It’s important to keep in mind that our test accounts cannot statistically represent the millions of people who use Instagram to post about the Israel–Hamas war. Therefore, while we did not find any clear evidence of shadowbanning based on an account’s advocacy history, our results cannot be extrapolated to say that there is no difference in visibility between accounts aligned with Israel or Palestine. See Limitations: Brand-New Instagram Accounts for more information.

↩︎ link

Instagram Suppressed Photos of War

Photo collage of 6 photos of subjects like tanks, soldiers, guns, and buildings destroyed by bombs
Caption: A sample of photos that The Markup tested to see whether war imagery was more likely to be shadowbanned than other kinds of posts. Credit:Israeli Defense Forces Spokesperson's Unit / CC BY-SA 3.0

Two days later, we also used these accounts to test whether war imagery was more likely to be shadowbanned than other kinds of posts. The 19 test accounts posted photos from the war and used the hashtag #markuptest. The posts were images released into the public domain by the Israeli Defense Forces Spokesperson’s Unit (and one photo preceding the Israel–Hamas war was originally posted to Flickr) and included subjects like tanks, soldiers, guns, and buildings destroyed by bombs.

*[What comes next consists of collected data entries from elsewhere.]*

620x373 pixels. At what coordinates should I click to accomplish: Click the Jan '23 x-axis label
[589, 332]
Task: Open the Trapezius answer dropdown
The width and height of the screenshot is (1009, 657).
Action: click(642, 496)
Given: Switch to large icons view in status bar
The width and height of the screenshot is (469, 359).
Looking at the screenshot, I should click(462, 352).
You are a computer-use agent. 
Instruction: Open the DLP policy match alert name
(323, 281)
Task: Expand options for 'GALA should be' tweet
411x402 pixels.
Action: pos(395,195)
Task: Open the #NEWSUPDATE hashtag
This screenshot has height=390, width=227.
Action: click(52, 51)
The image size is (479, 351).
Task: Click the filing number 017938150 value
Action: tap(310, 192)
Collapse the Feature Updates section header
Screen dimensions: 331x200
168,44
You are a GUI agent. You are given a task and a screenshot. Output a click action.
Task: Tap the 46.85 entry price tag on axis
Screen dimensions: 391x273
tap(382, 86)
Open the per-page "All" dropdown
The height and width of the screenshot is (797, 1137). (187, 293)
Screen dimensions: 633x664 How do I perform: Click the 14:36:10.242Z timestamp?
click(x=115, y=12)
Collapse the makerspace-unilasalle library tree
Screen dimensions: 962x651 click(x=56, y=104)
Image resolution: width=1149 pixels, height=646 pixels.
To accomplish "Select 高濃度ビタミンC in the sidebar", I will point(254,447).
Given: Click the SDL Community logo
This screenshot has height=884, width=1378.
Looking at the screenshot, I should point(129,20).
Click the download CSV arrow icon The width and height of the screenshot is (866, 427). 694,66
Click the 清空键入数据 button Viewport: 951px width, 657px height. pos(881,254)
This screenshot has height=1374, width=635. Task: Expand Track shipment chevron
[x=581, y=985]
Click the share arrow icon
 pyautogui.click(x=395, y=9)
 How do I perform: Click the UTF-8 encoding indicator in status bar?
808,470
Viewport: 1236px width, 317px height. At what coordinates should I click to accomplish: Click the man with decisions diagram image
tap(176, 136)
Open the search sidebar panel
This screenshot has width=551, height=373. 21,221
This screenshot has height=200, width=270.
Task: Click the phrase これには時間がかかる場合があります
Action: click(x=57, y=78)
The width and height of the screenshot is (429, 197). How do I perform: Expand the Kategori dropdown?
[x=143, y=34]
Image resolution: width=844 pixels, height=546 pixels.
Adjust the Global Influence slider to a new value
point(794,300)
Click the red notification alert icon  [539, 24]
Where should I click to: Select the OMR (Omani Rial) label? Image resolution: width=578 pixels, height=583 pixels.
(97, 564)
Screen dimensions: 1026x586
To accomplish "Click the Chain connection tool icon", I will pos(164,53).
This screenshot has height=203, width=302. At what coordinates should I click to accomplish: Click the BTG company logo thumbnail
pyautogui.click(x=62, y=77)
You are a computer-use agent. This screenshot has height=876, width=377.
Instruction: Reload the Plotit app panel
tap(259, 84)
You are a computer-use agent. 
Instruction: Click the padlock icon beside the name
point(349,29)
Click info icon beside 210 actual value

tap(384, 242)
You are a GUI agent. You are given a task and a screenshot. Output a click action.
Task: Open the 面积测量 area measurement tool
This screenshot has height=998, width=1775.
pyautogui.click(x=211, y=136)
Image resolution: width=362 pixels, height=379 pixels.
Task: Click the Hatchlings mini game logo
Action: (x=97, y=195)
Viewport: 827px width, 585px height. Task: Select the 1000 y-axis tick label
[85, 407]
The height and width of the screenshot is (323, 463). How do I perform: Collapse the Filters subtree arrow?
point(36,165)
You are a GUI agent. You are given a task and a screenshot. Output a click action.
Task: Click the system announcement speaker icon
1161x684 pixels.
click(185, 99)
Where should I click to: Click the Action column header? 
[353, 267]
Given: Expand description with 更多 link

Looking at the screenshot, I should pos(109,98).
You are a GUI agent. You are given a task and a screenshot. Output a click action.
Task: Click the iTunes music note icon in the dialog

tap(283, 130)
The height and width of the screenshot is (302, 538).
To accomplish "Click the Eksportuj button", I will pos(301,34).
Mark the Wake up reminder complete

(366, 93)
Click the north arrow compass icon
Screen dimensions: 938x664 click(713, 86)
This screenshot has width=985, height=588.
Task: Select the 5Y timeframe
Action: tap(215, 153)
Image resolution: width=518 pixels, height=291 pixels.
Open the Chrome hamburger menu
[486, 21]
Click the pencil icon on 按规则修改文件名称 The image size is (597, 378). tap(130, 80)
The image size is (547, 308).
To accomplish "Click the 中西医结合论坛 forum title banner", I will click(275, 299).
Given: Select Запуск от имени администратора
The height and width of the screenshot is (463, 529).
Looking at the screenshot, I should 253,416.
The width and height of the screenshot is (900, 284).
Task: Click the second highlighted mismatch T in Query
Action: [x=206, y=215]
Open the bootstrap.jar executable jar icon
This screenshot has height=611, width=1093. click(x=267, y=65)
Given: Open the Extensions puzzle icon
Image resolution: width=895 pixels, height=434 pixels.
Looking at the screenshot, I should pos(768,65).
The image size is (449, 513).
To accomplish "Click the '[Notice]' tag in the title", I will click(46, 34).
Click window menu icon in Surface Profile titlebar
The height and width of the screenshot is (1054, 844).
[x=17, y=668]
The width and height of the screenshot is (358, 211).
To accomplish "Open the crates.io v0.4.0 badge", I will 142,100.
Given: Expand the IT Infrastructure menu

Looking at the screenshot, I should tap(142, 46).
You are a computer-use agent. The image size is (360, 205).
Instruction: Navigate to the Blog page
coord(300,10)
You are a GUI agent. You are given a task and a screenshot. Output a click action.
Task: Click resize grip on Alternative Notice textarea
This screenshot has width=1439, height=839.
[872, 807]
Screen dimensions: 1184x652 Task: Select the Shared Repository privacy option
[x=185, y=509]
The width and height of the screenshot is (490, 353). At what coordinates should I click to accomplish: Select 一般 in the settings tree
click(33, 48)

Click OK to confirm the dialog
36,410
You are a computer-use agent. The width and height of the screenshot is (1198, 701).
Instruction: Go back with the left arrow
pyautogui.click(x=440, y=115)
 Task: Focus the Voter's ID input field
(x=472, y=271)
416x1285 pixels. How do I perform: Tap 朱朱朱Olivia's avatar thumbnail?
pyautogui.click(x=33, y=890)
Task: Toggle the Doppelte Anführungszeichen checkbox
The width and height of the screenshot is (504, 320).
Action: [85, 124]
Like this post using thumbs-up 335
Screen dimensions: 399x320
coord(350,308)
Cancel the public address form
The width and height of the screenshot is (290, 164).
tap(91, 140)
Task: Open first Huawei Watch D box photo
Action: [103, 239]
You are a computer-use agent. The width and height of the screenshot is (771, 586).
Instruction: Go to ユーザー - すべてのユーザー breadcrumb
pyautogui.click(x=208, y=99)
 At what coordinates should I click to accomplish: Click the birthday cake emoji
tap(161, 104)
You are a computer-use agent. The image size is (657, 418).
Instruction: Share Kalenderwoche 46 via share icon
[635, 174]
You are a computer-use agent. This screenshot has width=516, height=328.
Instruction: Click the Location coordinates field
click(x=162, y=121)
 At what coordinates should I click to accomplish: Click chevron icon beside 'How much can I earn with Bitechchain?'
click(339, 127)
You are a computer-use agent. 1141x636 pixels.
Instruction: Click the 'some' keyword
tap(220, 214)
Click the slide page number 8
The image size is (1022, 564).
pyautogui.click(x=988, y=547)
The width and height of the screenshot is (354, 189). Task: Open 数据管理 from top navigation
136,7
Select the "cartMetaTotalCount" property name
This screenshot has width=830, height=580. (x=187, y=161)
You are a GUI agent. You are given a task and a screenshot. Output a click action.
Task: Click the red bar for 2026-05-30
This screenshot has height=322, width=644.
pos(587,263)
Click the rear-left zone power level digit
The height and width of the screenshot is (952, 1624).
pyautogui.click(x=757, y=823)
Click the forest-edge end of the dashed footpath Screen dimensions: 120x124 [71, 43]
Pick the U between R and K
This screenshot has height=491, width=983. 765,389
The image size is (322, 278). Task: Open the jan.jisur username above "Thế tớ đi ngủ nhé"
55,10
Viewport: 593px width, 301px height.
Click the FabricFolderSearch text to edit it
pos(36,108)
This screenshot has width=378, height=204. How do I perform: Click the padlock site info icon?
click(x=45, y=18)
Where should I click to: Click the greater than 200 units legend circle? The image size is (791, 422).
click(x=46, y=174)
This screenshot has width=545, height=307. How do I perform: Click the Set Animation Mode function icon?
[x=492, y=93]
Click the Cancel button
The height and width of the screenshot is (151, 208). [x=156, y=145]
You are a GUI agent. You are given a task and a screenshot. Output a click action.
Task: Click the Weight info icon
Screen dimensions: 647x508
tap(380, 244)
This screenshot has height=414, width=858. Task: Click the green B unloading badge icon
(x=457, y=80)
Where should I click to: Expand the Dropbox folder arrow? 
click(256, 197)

Instagram’s community guidelines say that the platform “may remove videos of intense, graphic violence to make sure Instagram stays appropriate for everyone.” The company also said that it will not recommend “content that may depict violence, such as people fighting.” The photos we posted did not contain images of casualties, blood, acts of violence, or people in distress.

The Markup found that nongraphic photos depicting the war were 8.5 times more likely than other posts to be hidden from #markuptest. In the first week of the experiment, only six of 19 war posts ever appeared, and usually no more than two to six were visible per observation day. In contrast, 36 out of 38 other posts from the same accounts appeared in #markuptest at least once.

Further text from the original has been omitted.